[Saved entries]

____

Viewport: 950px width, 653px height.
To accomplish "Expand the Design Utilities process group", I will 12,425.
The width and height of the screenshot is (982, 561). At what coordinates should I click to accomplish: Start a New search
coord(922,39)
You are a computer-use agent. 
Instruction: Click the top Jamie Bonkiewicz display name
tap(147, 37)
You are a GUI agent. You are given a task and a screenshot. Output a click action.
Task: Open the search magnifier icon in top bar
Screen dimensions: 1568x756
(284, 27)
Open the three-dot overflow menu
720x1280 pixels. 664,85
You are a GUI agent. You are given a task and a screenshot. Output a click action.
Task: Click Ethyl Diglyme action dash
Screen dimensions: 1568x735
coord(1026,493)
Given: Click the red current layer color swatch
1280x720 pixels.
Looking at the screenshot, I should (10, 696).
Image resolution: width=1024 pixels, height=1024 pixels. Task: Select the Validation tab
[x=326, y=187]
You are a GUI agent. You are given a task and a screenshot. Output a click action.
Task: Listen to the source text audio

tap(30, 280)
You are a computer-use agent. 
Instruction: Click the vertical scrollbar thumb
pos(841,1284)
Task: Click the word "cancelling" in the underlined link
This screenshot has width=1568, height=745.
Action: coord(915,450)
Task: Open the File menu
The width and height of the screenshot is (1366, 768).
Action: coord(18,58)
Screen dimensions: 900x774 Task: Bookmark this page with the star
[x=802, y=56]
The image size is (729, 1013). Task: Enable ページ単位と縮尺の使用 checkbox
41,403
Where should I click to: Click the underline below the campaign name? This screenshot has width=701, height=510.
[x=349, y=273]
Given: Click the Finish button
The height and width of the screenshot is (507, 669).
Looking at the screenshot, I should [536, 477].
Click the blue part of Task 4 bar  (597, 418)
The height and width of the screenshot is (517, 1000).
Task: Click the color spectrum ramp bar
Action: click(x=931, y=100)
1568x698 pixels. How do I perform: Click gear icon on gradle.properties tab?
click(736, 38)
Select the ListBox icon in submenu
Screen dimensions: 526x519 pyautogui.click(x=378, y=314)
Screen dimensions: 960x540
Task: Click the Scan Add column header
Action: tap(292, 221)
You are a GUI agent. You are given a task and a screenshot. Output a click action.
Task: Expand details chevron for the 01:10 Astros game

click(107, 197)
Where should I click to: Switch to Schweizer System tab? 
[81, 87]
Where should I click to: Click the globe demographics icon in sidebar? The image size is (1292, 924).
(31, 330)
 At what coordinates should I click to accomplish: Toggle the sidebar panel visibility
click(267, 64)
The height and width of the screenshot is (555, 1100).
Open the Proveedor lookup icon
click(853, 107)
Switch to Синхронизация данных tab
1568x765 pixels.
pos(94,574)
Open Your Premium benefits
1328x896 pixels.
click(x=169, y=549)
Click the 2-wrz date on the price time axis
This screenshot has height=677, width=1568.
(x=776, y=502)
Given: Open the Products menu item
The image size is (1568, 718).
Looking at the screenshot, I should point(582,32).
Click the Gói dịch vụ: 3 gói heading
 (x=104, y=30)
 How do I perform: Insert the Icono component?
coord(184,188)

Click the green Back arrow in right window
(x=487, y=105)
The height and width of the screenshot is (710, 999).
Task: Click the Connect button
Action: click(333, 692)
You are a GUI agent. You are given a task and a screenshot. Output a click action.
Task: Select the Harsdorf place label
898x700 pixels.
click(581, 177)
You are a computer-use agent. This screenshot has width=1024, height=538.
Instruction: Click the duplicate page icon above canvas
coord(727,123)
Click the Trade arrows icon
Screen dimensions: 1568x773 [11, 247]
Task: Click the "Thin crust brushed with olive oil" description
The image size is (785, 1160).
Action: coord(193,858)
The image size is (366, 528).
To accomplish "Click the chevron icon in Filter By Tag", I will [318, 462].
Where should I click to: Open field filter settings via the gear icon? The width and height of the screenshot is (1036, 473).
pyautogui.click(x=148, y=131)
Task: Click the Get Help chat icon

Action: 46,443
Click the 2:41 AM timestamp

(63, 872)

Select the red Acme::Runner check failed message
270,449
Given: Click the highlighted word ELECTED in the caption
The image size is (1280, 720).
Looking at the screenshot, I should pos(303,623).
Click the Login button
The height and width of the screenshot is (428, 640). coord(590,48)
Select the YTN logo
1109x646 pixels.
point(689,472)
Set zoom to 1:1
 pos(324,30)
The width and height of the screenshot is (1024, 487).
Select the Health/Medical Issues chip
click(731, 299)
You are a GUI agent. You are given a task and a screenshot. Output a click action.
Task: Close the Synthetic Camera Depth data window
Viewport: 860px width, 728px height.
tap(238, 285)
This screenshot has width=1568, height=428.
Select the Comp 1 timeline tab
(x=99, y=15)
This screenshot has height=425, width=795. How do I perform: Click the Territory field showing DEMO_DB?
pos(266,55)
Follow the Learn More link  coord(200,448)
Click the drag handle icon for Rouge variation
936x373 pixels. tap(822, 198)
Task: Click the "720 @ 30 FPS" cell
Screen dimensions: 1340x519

____

#### PROBLEM REQUIREMENTS:
Print out each record above exactly, with nothing omitted.

#### ANSWER TO THIS EXERCISE:
Viewport: 950px width, 653px height.
To accomplish "Expand the Design Utilities process group", I will 12,425.
The width and height of the screenshot is (982, 561). At what coordinates should I click to accomplish: Start a New search
coord(922,39)
You are a computer-use agent. 
Instruction: Click the top Jamie Bonkiewicz display name
tap(147, 37)
You are a GUI agent. You are given a task and a screenshot. Output a click action.
Task: Open the search magnifier icon in top bar
Screen dimensions: 1568x756
(284, 27)
Open the three-dot overflow menu
720x1280 pixels. 664,85
You are a GUI agent. You are given a task and a screenshot. Output a click action.
Task: Click Ethyl Diglyme action dash
Screen dimensions: 1568x735
coord(1026,493)
Given: Click the red current layer color swatch
1280x720 pixels.
Looking at the screenshot, I should (10, 696).
Image resolution: width=1024 pixels, height=1024 pixels. Task: Select the Validation tab
[x=326, y=187]
You are a GUI agent. You are given a task and a screenshot. Output a click action.
Task: Listen to the source text audio

tap(30, 280)
You are a computer-use agent. 
Instruction: Click the vertical scrollbar thumb
pos(841,1284)
Task: Click the word "cancelling" in the underlined link
This screenshot has width=1568, height=745.
Action: coord(915,450)
Task: Open the File menu
The width and height of the screenshot is (1366, 768).
Action: coord(18,58)
Screen dimensions: 900x774 Task: Bookmark this page with the star
[x=802, y=56]
The image size is (729, 1013). Task: Enable ページ単位と縮尺の使用 checkbox
41,403
Where should I click to: Click the underline below the campaign name? This screenshot has width=701, height=510.
[x=349, y=273]
Given: Click the Finish button
The height and width of the screenshot is (507, 669).
Looking at the screenshot, I should [536, 477].
Click the blue part of Task 4 bar  (597, 418)
The height and width of the screenshot is (517, 1000).
Task: Click the color spectrum ramp bar
Action: click(x=931, y=100)
1568x698 pixels. How do I perform: Click gear icon on gradle.properties tab?
click(736, 38)
Select the ListBox icon in submenu
Screen dimensions: 526x519 pyautogui.click(x=378, y=314)
Screen dimensions: 960x540
Task: Click the Scan Add column header
Action: tap(292, 221)
You are a GUI agent. You are given a task and a screenshot. Output a click action.
Task: Expand details chevron for the 01:10 Astros game

click(107, 197)
Where should I click to: Switch to Schweizer System tab? 
[81, 87]
Where should I click to: Click the globe demographics icon in sidebar? The image size is (1292, 924).
(31, 330)
 At what coordinates should I click to accomplish: Toggle the sidebar panel visibility
click(267, 64)
The height and width of the screenshot is (555, 1100).
Open the Proveedor lookup icon
click(853, 107)
Switch to Синхронизация данных tab
1568x765 pixels.
pos(94,574)
Open Your Premium benefits
1328x896 pixels.
click(x=169, y=549)
Click the 2-wrz date on the price time axis
This screenshot has height=677, width=1568.
(x=776, y=502)
Given: Open the Products menu item
The image size is (1568, 718).
Looking at the screenshot, I should point(582,32).
Click the Gói dịch vụ: 3 gói heading
 (x=104, y=30)
 How do I perform: Insert the Icono component?
coord(184,188)

Click the green Back arrow in right window
(x=487, y=105)
The height and width of the screenshot is (710, 999).
Task: Click the Connect button
Action: click(333, 692)
You are a GUI agent. You are given a task and a screenshot. Output a click action.
Task: Select the Harsdorf place label
898x700 pixels.
click(581, 177)
You are a computer-use agent. This screenshot has width=1024, height=538.
Instruction: Click the duplicate page icon above canvas
coord(727,123)
Click the Trade arrows icon
Screen dimensions: 1568x773 [11, 247]
Task: Click the "Thin crust brushed with olive oil" description
The image size is (785, 1160).
Action: coord(193,858)
The image size is (366, 528).
To accomplish "Click the chevron icon in Filter By Tag", I will [318, 462].
Where should I click to: Open field filter settings via the gear icon? The width and height of the screenshot is (1036, 473).
pyautogui.click(x=148, y=131)
Task: Click the Get Help chat icon

Action: 46,443
Click the 2:41 AM timestamp

(63, 872)

Select the red Acme::Runner check failed message
270,449
Given: Click the highlighted word ELECTED in the caption
The image size is (1280, 720).
Looking at the screenshot, I should pos(303,623).
Click the Login button
The height and width of the screenshot is (428, 640). coord(590,48)
Select the YTN logo
1109x646 pixels.
point(689,472)
Set zoom to 1:1
 pos(324,30)
The width and height of the screenshot is (1024, 487).
Select the Health/Medical Issues chip
click(731, 299)
You are a GUI agent. You are given a task and a screenshot. Output a click action.
Task: Close the Synthetic Camera Depth data window
Viewport: 860px width, 728px height.
tap(238, 285)
This screenshot has width=1568, height=428.
Select the Comp 1 timeline tab
(x=99, y=15)
This screenshot has height=425, width=795. How do I perform: Click the Territory field showing DEMO_DB?
pos(266,55)
Follow the Learn More link  coord(200,448)
Click the drag handle icon for Rouge variation
936x373 pixels. tap(822, 198)
Task: Click the "720 @ 30 FPS" cell
Screen dimensions: 1340x519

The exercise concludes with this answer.